Эта коричневая «общая», в картонном переплете с красными разводами, тетрадь начата 27. X. 1919 г. Ее подарила мужу Анна Ивановна Ходасевич, написав на первой страничке:


Пусть и эта медвежачья книжка будет такая же интересная, как и предыдущая — серенькая. От Анютки. 21. X. 1919 г.[261].


Слабой тенью промелькнет на ее страницах дарительница; в стихотворном осколочке «В семнадцать лет, когда до слез, до слез…» отразится первая любовь — Марина Рындина, и первая поэтическая любовь: «твой стих, Бальмонт!»

Порой процесс воспоминания сам становится темой стихов, сопровождаясь чувством освобождения от былых сердечных волнений и страстей, мечтаний и заблуждений: происходит отторжение, сбрасывание старой кожи.


[К чему скрывать?] Гляжу с отрадой,

Как прошлое уходит вдаль,

Нет, мне минувшего не жаль,

Хотя грядущего не надо.


Но главными персонажами воспоминаний стали Муни и Евгения Муратова. Первое стихотворение, обращенное к героине «Счастливого домика», появляется на листе 15-ом.

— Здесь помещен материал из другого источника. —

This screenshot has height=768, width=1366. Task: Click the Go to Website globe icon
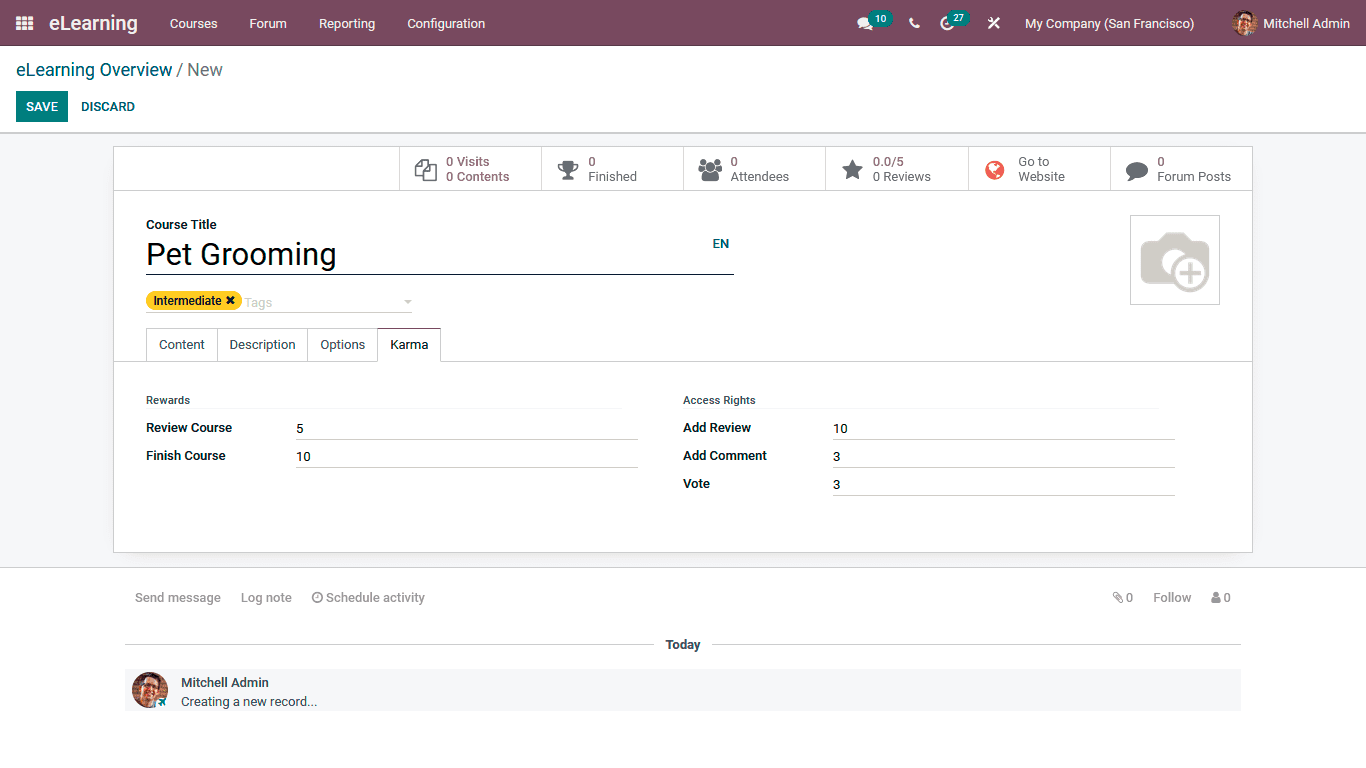994,170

В беседе бедной [скудной, жалкой, хладной], повседневной

Сойтись нам нынче суждено,

Как было б горько [дико] и смешно

Теперь назвать тебя царевной!..


(Начато 20. IV. 1920 г.)


Ничего кроме скудного быта — повседневности не связывает больше поэта с женщиной, которая по-прежнему живет в Москве, в Долгом переулке, служит в Наркомпросе, забегает к нему в гости, да вот совсем скоро появится на Плющихе в день рождения Ходасевича.

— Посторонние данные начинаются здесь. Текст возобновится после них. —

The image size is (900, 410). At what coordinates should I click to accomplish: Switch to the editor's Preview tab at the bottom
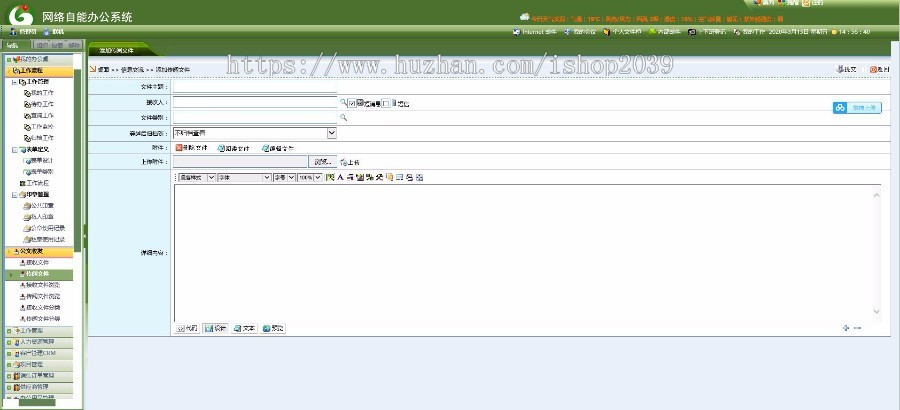273,328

Но стоит вызвать в памяти образ Муни, болезненно-тревожная интонация свидетельствует: проходит не все, даже смерть не может оборвать это родство, потребность говорить.


Я хожу по острым иголкам,

Как русалка в зеленом саду…

Расставляя книги по полкам,

[Только ставя книги]

Все ж надеюсь, верю и жду.

[В день Любви, Надежды и Веры

Ветерок, холодок и дождь

Падает [Мутный] сумрак изжелта-серый

На сучья безлистых рощ.

О, как жутко на этом свете!

О, как скучно, должно быть, тебе,

Если здесь, в моем кабинете…]


(19. IX. 920)


Это последнее стихотворение в тетради, оборвано на полуслове, многие слова, и последние две строфы зачеркнуты. О том, что оно обращено к Муни, говорят и интонация, и оппозиция того и этого света, и поэтические касания, вроде сдвоенных прилагательных, любимых Муни (изжелта-серый). Стихотворение продолжает Мунин цикл («Ищи меня», «Проходят дни, и каждый сердце ранит…»), но Ходасевичу недостаточно воспроизвести голос друга, ощутить заново живое чувство близости: он пытается понять, что значил для него ушедший, что связывало их и что утрачено со смертью Муни.